When I was little, my family had a plaque featuring an old Native American proverb hanging on our kitchen wall. It said: “Grant that I may not criticize my neighbor until I have walked a mile in his moccasins.”

This hung near the heating register, over which we stood on winter mornings to get warm, so it was the subject of a great deal of analysis. We asked questions like:   

  • “Mom, if you walk a mile in the neighbor’s moccasins then do you have to walk back to give the moccasins back to the neighbor?”
  • “What if you and your neighbor have different sized feet?” 
  • “Who wears moccasins in Buffalo in January?” 
  • “What if it’s raining and you ruin the neighbor’s moccasins?”  

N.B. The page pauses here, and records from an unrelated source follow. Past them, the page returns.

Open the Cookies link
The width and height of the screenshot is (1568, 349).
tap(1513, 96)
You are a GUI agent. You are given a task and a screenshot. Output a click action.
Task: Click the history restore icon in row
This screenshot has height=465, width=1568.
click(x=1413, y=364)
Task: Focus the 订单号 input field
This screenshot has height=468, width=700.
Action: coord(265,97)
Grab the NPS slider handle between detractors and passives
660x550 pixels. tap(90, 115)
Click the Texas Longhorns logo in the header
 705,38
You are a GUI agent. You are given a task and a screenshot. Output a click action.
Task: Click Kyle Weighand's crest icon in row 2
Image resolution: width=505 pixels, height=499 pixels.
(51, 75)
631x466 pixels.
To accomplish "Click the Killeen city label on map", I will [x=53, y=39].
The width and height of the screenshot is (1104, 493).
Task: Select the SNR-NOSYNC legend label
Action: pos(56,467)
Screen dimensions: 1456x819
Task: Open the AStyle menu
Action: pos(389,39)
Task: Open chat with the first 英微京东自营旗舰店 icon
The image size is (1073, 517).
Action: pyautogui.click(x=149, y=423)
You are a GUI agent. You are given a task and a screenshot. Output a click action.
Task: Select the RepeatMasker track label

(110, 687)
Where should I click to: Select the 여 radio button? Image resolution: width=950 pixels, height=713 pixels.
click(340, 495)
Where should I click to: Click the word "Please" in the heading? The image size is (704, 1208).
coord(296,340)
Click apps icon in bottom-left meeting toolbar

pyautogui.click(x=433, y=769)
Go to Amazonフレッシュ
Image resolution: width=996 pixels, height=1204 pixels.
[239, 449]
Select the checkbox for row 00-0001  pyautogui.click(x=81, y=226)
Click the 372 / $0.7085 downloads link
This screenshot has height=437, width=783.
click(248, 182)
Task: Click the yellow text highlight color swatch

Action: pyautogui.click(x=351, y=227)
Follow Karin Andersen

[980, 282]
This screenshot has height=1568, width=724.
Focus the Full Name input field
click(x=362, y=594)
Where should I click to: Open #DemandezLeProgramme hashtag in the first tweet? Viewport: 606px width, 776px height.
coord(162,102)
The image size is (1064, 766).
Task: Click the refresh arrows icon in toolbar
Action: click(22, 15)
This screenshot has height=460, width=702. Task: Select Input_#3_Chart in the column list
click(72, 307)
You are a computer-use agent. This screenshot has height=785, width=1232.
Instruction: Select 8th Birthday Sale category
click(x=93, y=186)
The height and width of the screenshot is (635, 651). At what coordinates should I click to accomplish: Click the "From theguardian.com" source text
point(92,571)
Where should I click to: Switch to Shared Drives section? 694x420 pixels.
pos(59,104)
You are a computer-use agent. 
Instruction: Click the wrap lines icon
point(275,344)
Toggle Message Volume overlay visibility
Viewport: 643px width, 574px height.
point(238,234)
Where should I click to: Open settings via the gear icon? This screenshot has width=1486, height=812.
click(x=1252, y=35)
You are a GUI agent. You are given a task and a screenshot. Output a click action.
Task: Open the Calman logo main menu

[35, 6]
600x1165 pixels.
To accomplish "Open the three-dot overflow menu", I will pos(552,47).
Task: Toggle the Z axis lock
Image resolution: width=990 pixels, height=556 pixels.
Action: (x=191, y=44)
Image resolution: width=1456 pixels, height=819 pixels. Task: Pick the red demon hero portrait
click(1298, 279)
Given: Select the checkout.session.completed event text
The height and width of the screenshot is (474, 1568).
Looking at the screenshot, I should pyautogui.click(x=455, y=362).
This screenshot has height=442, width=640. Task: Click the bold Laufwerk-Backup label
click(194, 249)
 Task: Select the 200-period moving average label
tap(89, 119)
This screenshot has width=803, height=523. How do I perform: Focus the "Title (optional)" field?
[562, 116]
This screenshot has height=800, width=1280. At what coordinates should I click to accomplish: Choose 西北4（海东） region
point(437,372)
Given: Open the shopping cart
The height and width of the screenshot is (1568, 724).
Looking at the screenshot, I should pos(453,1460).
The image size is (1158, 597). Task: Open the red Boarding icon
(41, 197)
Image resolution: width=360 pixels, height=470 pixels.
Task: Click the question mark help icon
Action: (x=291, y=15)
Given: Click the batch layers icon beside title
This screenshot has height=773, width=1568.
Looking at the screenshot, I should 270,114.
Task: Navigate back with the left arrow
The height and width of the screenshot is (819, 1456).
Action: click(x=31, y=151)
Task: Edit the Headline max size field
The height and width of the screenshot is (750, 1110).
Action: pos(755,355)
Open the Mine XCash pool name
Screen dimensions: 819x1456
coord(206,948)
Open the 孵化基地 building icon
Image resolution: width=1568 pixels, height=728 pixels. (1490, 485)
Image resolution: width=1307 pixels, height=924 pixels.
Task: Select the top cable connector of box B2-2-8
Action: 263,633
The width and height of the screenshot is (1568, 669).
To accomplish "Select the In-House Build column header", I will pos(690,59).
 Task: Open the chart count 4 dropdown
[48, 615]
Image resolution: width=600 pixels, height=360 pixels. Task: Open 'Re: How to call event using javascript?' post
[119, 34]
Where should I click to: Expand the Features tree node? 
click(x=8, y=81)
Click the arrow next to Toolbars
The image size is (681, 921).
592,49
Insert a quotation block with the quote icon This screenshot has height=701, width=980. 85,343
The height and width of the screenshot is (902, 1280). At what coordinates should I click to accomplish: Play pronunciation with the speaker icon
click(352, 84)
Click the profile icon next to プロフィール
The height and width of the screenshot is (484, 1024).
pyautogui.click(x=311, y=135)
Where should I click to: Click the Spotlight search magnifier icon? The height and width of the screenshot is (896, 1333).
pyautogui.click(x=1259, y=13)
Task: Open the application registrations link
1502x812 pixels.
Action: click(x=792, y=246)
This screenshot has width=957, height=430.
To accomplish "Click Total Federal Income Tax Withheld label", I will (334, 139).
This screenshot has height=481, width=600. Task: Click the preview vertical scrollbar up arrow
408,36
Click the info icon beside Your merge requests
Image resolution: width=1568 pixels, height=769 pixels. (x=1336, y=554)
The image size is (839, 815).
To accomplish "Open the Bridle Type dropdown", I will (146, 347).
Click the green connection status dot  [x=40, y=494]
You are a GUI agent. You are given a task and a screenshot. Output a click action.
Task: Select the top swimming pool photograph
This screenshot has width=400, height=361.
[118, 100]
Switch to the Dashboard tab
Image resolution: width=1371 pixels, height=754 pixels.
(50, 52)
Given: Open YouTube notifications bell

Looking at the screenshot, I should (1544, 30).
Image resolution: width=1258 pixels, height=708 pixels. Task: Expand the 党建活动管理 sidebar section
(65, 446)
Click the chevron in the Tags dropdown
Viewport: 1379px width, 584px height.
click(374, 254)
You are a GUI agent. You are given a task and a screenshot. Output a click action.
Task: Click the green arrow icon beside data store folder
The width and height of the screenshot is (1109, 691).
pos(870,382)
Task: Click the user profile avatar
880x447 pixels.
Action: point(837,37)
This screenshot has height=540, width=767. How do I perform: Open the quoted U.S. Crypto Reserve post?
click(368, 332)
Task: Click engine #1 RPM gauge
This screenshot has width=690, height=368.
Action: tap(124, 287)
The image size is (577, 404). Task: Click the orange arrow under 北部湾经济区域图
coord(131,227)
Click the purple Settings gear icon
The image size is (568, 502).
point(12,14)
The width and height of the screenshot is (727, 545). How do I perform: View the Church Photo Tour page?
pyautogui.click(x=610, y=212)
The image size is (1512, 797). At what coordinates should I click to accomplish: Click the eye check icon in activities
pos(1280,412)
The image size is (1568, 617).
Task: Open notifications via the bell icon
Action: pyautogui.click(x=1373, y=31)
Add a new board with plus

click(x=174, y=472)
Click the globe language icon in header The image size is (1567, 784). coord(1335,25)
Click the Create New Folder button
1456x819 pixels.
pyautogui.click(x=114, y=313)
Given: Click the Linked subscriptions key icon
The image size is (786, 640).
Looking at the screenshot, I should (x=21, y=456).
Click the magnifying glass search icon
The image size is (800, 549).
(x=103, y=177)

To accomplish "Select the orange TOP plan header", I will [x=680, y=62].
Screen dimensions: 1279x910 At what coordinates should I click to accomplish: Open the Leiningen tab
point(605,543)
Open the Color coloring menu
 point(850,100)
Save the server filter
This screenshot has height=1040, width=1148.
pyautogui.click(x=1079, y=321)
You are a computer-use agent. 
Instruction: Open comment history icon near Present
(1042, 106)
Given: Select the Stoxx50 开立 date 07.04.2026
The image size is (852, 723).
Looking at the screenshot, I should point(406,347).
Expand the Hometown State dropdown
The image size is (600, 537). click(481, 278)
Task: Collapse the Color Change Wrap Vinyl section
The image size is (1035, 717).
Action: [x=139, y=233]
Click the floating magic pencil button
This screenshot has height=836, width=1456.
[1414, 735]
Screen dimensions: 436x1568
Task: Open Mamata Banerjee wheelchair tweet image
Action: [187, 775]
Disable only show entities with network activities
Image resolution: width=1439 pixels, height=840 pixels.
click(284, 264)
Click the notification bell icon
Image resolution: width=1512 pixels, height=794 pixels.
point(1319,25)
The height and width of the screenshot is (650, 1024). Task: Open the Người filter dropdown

Later, while teaching English in New York, I taught To Kill a Mockingbird and highlighted the passage, “You never really know a man until you understand things from his point of view, until you climb in his skin and walk around in it.” 

I don’t hate Larken. I don’t think I do anyway. I don’t know for certain that he is an asshole, but the warning signs were there in November 1999. It’s not his fault his parents named him Larken, bought him penny loafers and a puffy vest for toddlers, and didn’t demand he stop kicking people in the head.

But I have never walked a mile in his moccasins or his steel toe penny loafers of torment. While the Native American proverb is silent as to penny loafers, it would seem that it might be applicable. Luckily, for all of us, empathy is a learned skill.